An old shepherd Arjun, who lives in the harsh hilly regions of the Dhauladhar mountains of Himachal Pradesh, ventures out to seek the remains of an air force jet and its pilot. His difficult and bewildering quest takes away from his daily life into the force of the mist-covered 'sacred mountain' which few conquer.
The old man (Arjun Pant) resides in a hut made of rocks and tends to his sizeable flock of sheep and goats. Arjun has one helper, Bahadur (Lokendra Gurung), and he berates him constantly, which makes for some funny moments.
Arjun is plagued by constant headaches and knee problems, but he is as agile going up and down the mountain trails as any of the young men.
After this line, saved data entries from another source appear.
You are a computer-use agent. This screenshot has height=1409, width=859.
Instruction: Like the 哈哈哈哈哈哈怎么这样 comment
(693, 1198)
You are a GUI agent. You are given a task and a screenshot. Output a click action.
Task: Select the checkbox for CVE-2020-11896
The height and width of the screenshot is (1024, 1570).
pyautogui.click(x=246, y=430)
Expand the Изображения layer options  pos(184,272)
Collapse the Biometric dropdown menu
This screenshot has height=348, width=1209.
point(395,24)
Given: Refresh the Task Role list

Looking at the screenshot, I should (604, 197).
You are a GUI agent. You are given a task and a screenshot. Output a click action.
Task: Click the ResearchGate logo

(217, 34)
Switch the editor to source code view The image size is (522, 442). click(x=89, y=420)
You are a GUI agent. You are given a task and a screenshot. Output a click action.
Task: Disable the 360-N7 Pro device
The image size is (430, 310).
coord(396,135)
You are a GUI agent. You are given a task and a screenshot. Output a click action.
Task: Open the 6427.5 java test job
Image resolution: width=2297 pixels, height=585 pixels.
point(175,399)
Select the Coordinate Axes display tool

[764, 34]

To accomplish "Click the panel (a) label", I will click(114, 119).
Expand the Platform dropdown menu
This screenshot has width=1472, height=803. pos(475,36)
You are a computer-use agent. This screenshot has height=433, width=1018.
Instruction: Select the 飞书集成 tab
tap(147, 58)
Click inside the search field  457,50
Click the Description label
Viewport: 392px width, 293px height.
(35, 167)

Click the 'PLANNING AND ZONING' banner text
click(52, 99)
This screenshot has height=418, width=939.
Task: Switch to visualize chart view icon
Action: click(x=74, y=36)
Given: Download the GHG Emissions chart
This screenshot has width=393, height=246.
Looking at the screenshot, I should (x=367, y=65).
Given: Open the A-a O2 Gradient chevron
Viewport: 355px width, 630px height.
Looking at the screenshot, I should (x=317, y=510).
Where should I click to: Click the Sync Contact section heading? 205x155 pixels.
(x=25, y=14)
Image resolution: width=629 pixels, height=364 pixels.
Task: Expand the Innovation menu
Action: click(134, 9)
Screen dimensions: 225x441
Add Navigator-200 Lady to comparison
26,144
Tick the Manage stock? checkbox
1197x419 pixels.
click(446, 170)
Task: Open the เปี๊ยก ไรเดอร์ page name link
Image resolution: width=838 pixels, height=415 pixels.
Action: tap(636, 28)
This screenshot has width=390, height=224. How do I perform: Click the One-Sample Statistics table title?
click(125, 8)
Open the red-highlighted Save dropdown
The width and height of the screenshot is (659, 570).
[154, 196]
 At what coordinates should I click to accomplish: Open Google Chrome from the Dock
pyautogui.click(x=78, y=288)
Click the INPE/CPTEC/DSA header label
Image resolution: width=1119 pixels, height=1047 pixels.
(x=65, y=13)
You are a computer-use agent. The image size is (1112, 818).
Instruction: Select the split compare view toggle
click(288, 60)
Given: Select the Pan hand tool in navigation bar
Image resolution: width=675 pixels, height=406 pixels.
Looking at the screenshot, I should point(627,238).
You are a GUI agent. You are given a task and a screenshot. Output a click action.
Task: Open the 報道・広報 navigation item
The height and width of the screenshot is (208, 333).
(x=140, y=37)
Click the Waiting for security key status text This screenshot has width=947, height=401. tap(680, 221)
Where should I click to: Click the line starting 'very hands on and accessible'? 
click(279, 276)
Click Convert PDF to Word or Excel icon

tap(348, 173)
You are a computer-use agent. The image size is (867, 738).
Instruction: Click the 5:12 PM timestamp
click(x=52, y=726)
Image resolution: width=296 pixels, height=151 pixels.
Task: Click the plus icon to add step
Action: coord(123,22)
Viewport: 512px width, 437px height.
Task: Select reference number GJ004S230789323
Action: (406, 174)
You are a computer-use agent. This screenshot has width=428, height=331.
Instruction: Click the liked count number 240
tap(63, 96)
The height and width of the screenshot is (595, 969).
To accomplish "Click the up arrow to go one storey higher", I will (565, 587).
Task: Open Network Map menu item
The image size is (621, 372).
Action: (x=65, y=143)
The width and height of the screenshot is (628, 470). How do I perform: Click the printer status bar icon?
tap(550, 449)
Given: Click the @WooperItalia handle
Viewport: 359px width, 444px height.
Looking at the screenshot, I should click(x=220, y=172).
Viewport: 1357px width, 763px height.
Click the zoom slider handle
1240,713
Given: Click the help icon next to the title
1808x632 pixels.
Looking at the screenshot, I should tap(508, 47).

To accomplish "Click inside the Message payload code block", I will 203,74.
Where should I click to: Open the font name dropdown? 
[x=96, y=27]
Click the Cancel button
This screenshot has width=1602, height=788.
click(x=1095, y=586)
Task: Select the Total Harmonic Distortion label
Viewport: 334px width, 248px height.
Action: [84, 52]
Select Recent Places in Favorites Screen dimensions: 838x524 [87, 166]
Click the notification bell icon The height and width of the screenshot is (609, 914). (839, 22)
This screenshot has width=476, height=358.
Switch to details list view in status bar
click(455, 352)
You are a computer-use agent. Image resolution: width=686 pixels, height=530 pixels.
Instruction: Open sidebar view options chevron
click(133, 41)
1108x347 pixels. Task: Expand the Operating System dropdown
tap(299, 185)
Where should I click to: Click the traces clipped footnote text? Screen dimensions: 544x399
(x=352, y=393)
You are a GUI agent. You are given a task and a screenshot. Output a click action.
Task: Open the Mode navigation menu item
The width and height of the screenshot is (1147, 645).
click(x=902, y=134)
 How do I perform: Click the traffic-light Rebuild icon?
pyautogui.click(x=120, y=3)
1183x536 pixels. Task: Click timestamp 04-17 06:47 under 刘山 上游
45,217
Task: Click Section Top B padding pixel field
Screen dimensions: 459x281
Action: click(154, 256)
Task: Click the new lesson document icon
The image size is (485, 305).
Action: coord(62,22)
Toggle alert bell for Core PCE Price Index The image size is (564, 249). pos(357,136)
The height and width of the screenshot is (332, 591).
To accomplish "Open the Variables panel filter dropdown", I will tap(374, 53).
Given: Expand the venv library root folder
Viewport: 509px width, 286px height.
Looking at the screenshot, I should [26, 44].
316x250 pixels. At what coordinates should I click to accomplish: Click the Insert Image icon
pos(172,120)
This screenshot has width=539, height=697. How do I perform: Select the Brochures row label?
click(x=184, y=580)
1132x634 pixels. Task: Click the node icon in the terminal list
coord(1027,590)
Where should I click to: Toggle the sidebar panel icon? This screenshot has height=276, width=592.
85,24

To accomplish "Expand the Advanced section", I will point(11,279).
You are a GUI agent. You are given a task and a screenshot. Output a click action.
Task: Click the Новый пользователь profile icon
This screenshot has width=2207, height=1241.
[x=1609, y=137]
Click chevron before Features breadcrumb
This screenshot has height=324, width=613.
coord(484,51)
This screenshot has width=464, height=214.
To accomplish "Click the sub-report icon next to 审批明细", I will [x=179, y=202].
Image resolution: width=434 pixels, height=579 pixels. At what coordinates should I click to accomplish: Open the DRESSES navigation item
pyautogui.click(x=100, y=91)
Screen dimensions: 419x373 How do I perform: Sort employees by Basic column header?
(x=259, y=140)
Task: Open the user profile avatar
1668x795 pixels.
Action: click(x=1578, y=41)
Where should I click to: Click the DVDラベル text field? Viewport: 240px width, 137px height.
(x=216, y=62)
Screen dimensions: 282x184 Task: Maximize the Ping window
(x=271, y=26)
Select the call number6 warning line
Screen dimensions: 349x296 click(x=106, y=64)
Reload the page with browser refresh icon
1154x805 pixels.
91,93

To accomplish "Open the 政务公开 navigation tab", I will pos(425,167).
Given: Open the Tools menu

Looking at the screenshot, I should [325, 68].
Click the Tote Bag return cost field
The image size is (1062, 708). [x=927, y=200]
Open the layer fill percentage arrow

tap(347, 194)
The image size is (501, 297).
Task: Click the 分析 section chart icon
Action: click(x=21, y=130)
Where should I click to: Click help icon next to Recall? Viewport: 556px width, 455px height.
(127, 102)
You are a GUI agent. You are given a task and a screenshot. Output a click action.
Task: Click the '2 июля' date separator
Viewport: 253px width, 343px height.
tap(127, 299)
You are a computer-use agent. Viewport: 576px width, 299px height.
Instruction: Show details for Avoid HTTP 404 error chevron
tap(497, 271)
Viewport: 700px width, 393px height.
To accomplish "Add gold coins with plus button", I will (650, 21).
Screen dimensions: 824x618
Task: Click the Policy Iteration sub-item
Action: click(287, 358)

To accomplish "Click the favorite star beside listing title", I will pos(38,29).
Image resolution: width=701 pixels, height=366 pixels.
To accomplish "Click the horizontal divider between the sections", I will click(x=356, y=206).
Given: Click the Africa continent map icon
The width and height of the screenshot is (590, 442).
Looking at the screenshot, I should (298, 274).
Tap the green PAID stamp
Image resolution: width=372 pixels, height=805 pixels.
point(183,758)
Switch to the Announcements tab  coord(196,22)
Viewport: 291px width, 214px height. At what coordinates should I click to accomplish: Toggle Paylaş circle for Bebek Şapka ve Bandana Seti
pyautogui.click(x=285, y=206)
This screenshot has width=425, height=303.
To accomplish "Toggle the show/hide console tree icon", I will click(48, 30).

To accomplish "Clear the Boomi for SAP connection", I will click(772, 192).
One day, he hears (and feels) the after-effects of a plane crash when grazing his herd. Soon after, a rescue squad is sent out, but the helicopter and planes cannot find the crash site. The local men, who know the mountain well, come together to find the crashed aircraft. Their intention isn't entirely pure; there is a reward for the seekers.
Arjun and Bahadur come across these men as they move the flock from one area to another. Hearing all this talk, Arjun, without informing Bahadur, sets out on his own to find the crash site near the sacred mountain. The mountain folk all have their legends, but this is based on true events — years before, there was another plane crash and a shepherd set out to find it, never to be seen again. His flock of sheep wandered the mountain aimlessly, their cries mingling with the wind.
The local rescuers believe only those make it out alive whom the Naag god wants to survive. Another myth, brought up by Bahadur, persists, of gold and treasure hidden in the mountains and on the sheep, by kings hiding their wealth from looters.
Set in 2012, the Gaddi-language film, co-written by Akshay Singh and Janve, unravels like a puzzle, but at end, it brings up a lot of unanswered questions which linger. For instance, is Arjun dreaming when he hears the whispers near the sacred lake, especially the line, "Your mind is like an ocean; like the mountain"? What has happened to him?
The Gold-Laden Sheep And The Sacred Mountain has a famous backer; filmmaker Anurag Kashyap is listed as producer. It has been shot without any artificial light by cinematographer Saurabh Monga. He lights the shots with available light. Of course, the day shots look like scenes from a travelogue, with mountain-tops and hilly terrain as the backdrop.
There are several long takes in the film, often wide still shots of the scenery from which the characters (or, in some instances, the sheep) enter the frame from the right. Sometimes, there is nothing on screen but pure white mist.
A nod to Bigya Dahal's sound design for helping us through sequences when we can't see or decipher much. The natural sounds recorded on set are an integral part of the film. Jered Sorkin's score is moody and haunting, hinting at what lies ahead.
While the movie is gorgeously filmed and told, it moves along languidly and, sometimes, it is difficult to understand when and where the action is occurring. For some, the answers will be evident, for others, the search will continue. Either way, this parable is a story worth listening to.
The Gold-Laden Sheep And The Sacred Mountain was screened at the 20th Mumbai Film Festival on 29 October 2018. The film will be screened at the 14th Habitat Film Festival at New Delhi's India Habitat Centre on 18 May 2019 at 4 pm.